La tradición sostiene que los dones del Espíritu Santo son siete (de ahí Septiforme). Para el don de sabiduría, por ejemplo, suele aducirse 1 Co 1,24: Cristo fuerza de Dios y sabiduría de Dios. San Pablo, en efecto, habla de la cruz al principio de su primera carta a los Corintios, comunidad alborotada y revuelta sobre la cual pendían, como espada de Damocles, los peligros de corrupción de las costumbres imperantes.

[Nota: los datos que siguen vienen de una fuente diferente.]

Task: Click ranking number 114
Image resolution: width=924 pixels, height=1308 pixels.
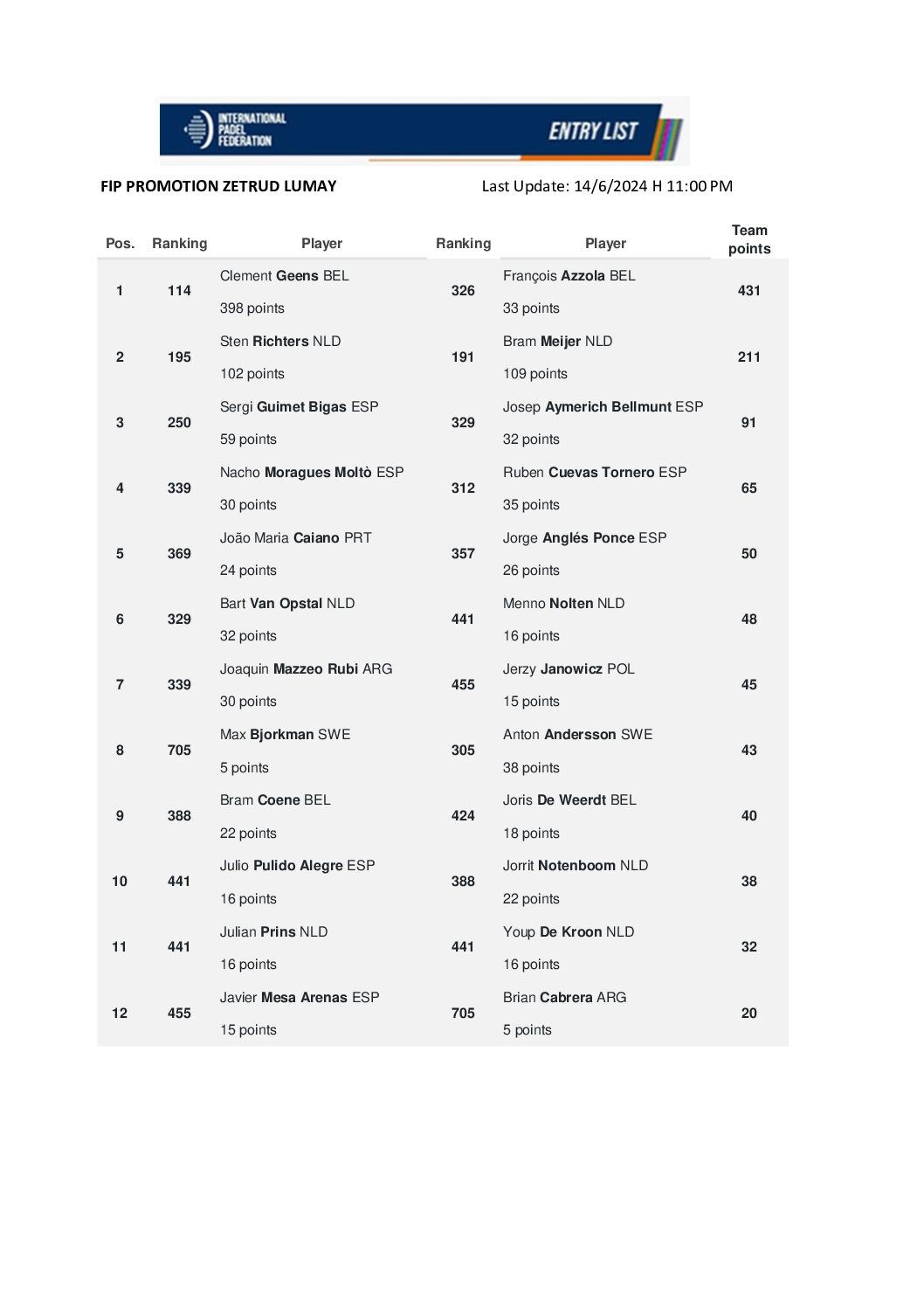Action: [x=179, y=291]
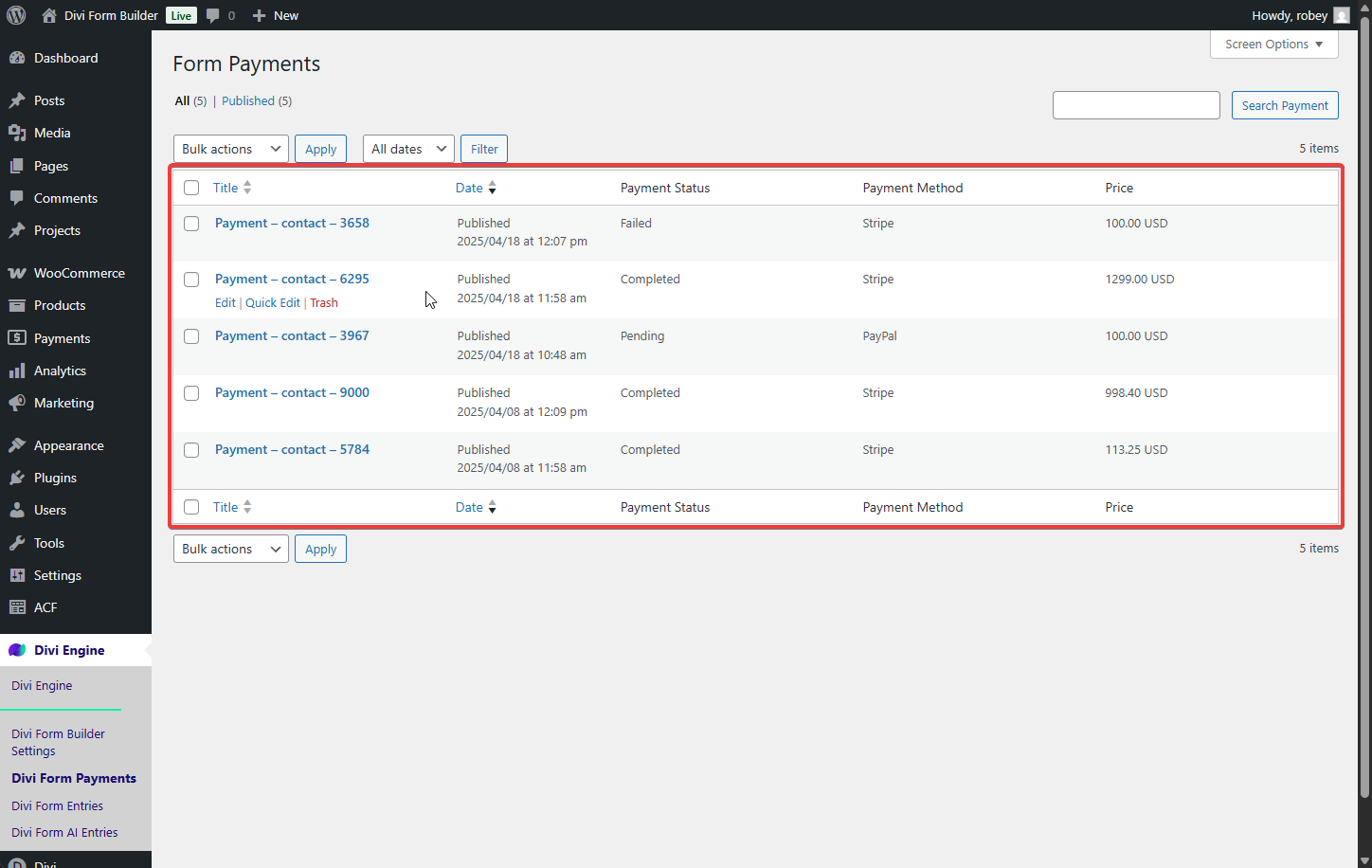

Era, pues, necesario prevenir de su presencia: se trataba de peligros parecidos a los de hoy: entre otros, querellas en el seno de la comunidad creyente, y seducción de las pseudo sabidurías religiosas o filosóficas, además de la superficialidad de la fe y la moral disoluta. La perspicacia del lector sabrá dar hoy con dichos términos, y otros de parecida índole.

Lo mejor de España y lo peor de Marruecos

Afortunadamente no han dejado de sobrevolar, con alas de caridad neumática,  paráclitos en la reciente invasión infantil de Ceuta y Melilla, como a diario sobre enfermos del Covid-19, o de ancianos en soledoso abandono.

Paráclitos que llevan el aliento del Espíritu Septiforme a gente descreída y sin ganas de vivir, o a niños sin ilusión por haber sido víctimas del insaciable bujarrón de turno, el que zocatea y repudre para los restos todo lo que toca.